No single public list cleanly states “exactly which federal workers will be laid off next,” because:

  • RIF plans are often treated as internal and sometimes shielded from disclosure during litigation.
  • Court orders and funding deals can abruptly pause or modify planned layoffs, changing who is affected at the last minute.

If you are a federal worker wondering “will I be laid off?”

While no online source can tell an individual exactly what will happen to their job, existing guidance for employees under RIF or reclassification pressure suggests a few concrete steps:

  1. Check your status and protections
    • Confirm whether you are still in a probationary period and review your service computation date and competitive level, since these factors heavily influence RIF retention standing.
 * Read any RIF or reclassification notices carefully and keep copies; technical details often matter in appeals or grievances.
  1. Monitor agency and union communications
    • Follow official emails, intranet posts, and town‑hall briefings about RIFs, hiring freezes, or restructuring plans.
 * If you have union representation, monitor their updates; unions are directly involved in many of the current legal challenges and can flag realistic risk levels by occupation or series.
  1. Plan for scenarios, but avoid panic
    • Many earlier layoff plans were scaled back, converted to buyouts, or temporarily blocked in court, so not all announced cuts have gone through as initially proposed.
 * Career advisors for federal employees recommend preparing an updated resume and exploring internal transfers, rather than assuming the worst before final decisions are issued.
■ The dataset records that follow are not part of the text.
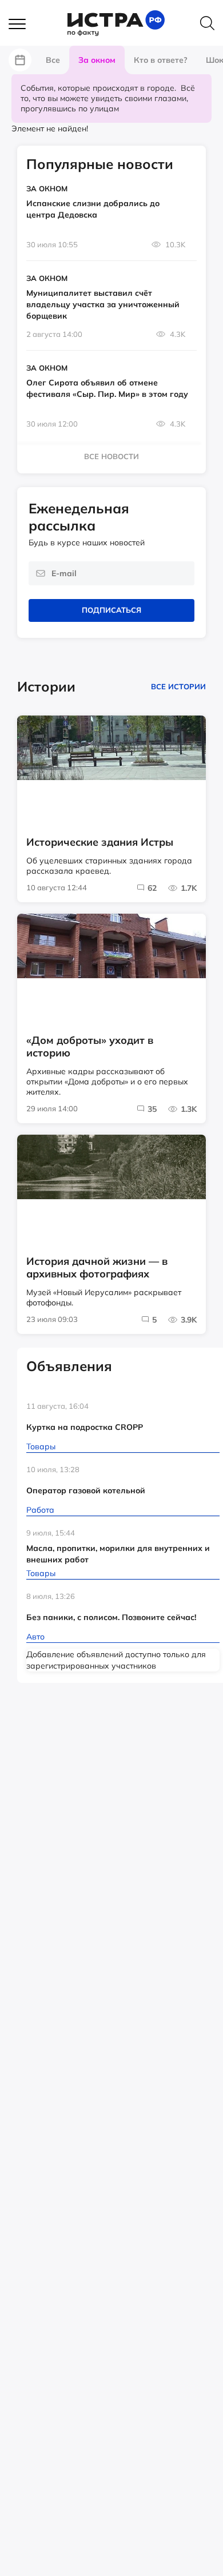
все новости (111, 456)
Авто (35, 1636)
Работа (40, 1510)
Forum and trending discussion angle

Online forums and comment threads about “what federal workers will be laid off” mix real reporting with speculation and political anger.

Common themes in those discussions include:

  • Fear among career civil servants that loyalty tests and reclassification will matter more than job performance in determining who stays.
  • Frustration that cuts often target scientists, regulators, and analysts while leaving politically important or security‑focused roles comparatively protected.
  • Warnings from advocates that another shutdown or renewed RIF push later in 2026 could bring a new wave of layoffs if legal and funding protections lapse.

Bottom line: there is no finalized, public master list of exactly which federal workers will be laid off, but current and planned cuts are concentrated in civilian agencies like Education, Agriculture, HUD, Interior, EPA and related regulators, certain health and climate roles, large segments of VA health care, and especially probationary and policy‑focused staff who have weaker protections.

Information gathered from public forums or data available on the internet and portrayed here.